Output the records in full, exactly as given.

# # # # #

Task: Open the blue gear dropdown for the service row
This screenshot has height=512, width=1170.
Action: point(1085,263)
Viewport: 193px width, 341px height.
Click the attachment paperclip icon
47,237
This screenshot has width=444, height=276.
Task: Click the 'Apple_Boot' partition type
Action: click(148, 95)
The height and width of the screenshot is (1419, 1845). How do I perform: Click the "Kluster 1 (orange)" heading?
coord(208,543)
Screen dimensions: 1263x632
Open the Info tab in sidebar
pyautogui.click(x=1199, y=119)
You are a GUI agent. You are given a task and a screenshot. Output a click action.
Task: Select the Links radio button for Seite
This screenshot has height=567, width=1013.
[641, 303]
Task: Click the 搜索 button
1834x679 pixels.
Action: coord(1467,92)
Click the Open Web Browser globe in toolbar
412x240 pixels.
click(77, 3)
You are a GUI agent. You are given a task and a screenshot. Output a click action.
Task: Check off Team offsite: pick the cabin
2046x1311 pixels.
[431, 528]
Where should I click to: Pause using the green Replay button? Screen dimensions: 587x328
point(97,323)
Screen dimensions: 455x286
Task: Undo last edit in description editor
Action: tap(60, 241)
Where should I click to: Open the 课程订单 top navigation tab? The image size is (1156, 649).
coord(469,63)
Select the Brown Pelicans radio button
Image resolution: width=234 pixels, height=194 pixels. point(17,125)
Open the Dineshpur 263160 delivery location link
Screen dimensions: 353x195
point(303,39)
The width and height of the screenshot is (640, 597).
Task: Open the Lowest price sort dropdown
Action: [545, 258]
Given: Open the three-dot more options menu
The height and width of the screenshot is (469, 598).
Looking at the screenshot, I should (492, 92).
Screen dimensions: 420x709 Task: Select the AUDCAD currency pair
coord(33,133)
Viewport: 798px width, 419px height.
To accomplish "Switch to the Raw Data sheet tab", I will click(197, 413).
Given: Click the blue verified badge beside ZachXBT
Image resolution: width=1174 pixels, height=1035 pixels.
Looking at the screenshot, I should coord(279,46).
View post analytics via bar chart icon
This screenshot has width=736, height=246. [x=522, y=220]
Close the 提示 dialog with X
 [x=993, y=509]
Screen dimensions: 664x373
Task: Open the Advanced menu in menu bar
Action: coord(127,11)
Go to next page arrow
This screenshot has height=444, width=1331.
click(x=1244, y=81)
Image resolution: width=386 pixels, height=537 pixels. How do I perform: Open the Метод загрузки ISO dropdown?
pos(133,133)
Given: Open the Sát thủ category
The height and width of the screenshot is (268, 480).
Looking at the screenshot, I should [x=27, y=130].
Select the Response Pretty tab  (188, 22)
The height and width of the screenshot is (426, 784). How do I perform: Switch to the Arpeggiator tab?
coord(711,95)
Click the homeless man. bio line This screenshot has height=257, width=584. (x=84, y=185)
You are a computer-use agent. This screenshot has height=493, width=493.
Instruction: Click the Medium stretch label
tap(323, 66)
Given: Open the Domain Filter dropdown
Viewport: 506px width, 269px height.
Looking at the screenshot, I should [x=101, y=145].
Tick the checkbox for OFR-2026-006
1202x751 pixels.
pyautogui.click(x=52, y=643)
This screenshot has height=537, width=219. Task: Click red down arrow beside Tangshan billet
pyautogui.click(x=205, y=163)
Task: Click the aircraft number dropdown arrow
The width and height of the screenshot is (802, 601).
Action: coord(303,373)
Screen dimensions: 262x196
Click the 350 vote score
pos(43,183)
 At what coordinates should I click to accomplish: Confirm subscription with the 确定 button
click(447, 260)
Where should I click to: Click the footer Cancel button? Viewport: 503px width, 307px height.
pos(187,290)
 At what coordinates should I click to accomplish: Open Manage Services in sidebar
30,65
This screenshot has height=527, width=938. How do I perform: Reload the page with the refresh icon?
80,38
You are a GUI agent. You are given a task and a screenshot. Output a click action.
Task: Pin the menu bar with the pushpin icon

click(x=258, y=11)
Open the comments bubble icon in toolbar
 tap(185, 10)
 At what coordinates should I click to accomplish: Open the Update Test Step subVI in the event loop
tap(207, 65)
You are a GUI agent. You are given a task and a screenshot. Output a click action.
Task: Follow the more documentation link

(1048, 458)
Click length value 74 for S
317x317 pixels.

# # # # #

### Worked solution
Task: Open the blue gear dropdown for the service row
This screenshot has height=512, width=1170.
Action: point(1085,263)
Viewport: 193px width, 341px height.
Click the attachment paperclip icon
47,237
This screenshot has width=444, height=276.
Task: Click the 'Apple_Boot' partition type
Action: click(148, 95)
The height and width of the screenshot is (1419, 1845). How do I perform: Click the "Kluster 1 (orange)" heading?
coord(208,543)
Screen dimensions: 1263x632
Open the Info tab in sidebar
pyautogui.click(x=1199, y=119)
You are a GUI agent. You are given a task and a screenshot. Output a click action.
Task: Select the Links radio button for Seite
This screenshot has height=567, width=1013.
[641, 303]
Task: Click the 搜索 button
1834x679 pixels.
Action: coord(1467,92)
Click the Open Web Browser globe in toolbar
412x240 pixels.
click(77, 3)
You are a GUI agent. You are given a task and a screenshot. Output a click action.
Task: Check off Team offsite: pick the cabin
2046x1311 pixels.
[431, 528]
Where should I click to: Pause using the green Replay button? Screen dimensions: 587x328
point(97,323)
Screen dimensions: 455x286
Task: Undo last edit in description editor
Action: tap(60, 241)
Where should I click to: Open the 课程订单 top navigation tab? The image size is (1156, 649).
coord(469,63)
Select the Brown Pelicans radio button
Image resolution: width=234 pixels, height=194 pixels. point(17,125)
Open the Dineshpur 263160 delivery location link
Screen dimensions: 353x195
point(303,39)
The width and height of the screenshot is (640, 597).
Task: Open the Lowest price sort dropdown
Action: [545, 258]
Given: Open the three-dot more options menu
The height and width of the screenshot is (469, 598).
Looking at the screenshot, I should (492, 92).
Screen dimensions: 420x709 Task: Select the AUDCAD currency pair
coord(33,133)
Viewport: 798px width, 419px height.
To accomplish "Switch to the Raw Data sheet tab", I will click(197, 413).
Given: Click the blue verified badge beside ZachXBT
Image resolution: width=1174 pixels, height=1035 pixels.
Looking at the screenshot, I should coord(279,46).
View post analytics via bar chart icon
This screenshot has width=736, height=246. [x=522, y=220]
Close the 提示 dialog with X
 [x=993, y=509]
Screen dimensions: 664x373
Task: Open the Advanced menu in menu bar
Action: coord(127,11)
Go to next page arrow
This screenshot has height=444, width=1331.
click(x=1244, y=81)
Image resolution: width=386 pixels, height=537 pixels. How do I perform: Open the Метод загрузки ISO dropdown?
pos(133,133)
Given: Open the Sát thủ category
The height and width of the screenshot is (268, 480).
Looking at the screenshot, I should [x=27, y=130].
Select the Response Pretty tab  (188, 22)
The height and width of the screenshot is (426, 784). How do I perform: Switch to the Arpeggiator tab?
coord(711,95)
Click the homeless man. bio line This screenshot has height=257, width=584. (x=84, y=185)
You are a computer-use agent. This screenshot has height=493, width=493.
Instruction: Click the Medium stretch label
tap(323, 66)
Given: Open the Domain Filter dropdown
Viewport: 506px width, 269px height.
Looking at the screenshot, I should [x=101, y=145].
Tick the checkbox for OFR-2026-006
1202x751 pixels.
pyautogui.click(x=52, y=643)
This screenshot has height=537, width=219. Task: Click red down arrow beside Tangshan billet
pyautogui.click(x=205, y=163)
Task: Click the aircraft number dropdown arrow
The width and height of the screenshot is (802, 601).
Action: coord(303,373)
Screen dimensions: 262x196
Click the 350 vote score
pos(43,183)
 At what coordinates should I click to accomplish: Confirm subscription with the 确定 button
click(447, 260)
Where should I click to: Click the footer Cancel button? Viewport: 503px width, 307px height.
pos(187,290)
 At what coordinates should I click to accomplish: Open Manage Services in sidebar
30,65
This screenshot has height=527, width=938. How do I perform: Reload the page with the refresh icon?
80,38
You are a GUI agent. You are given a task and a screenshot. Output a click action.
Task: Pin the menu bar with the pushpin icon

click(x=258, y=11)
Open the comments bubble icon in toolbar
 tap(185, 10)
 At what coordinates should I click to accomplish: Open the Update Test Step subVI in the event loop
tap(207, 65)
You are a GUI agent. You are given a task and a screenshot. Output a click action.
Task: Follow the more documentation link

(1048, 458)
Click length value 74 for S
317x317 pixels.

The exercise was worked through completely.